Fascinating decision by the Press Complaints Commission today on a privacy complaint against Loaded magazine that involved images of a then-15-year-old girl’s breasts taken from the social network Bebo.

Web User puts it more succinctly than the decision itself, but for publishers it boils down to this: the complaint was rejected because the image had been circulated widely on the internet over the past four years – in fact, the decision says there were over 200,000 matches on an image search on this particular person as the “Epic boobs” girl.

Beehive City puts it this way:

“In other words – if it’s everywhere online, you’ve lost your right to privacy and in the case of the picture taker, perhaps to copyright too. Which is why everybody was last week furiously spreading the David Cameron Shepard Fairey image produced by The Sun, and why perhaps with enough spreading that Bullingdon Photo will be impossible to suppress too.”

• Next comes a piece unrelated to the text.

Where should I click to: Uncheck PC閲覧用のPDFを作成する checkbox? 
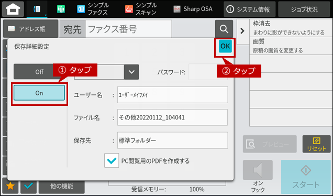pos(112,161)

What complicates the decision even further is that, while the girl was 15 when the images were published, she is now an adult – and was an adult when Loaded published the images:

“Issues of taste and offence – and any question of the legality of the material – could not be ruled upon by the Commission, which was compelled to consider only the terms of the Editors’ Code. The Code does include references to children but the complainant was not a child at the time the article was published.”

The distinction here is between harming a vulnerable person, and an image of a vulnerable person; or between the thing and the person. Publishing that image now does not harm an unprotected 19-year-old adult; publishing it 4 years ago would have harmed a vulnerable, and therefore protected, 15-year-old. But taking the picture 4 years ago would, I imagine, have constituted exploiting a vulnerable person and someone taking that picture could still be prosecuted now that she is 19.

Still with me?

Also on Press Gazette.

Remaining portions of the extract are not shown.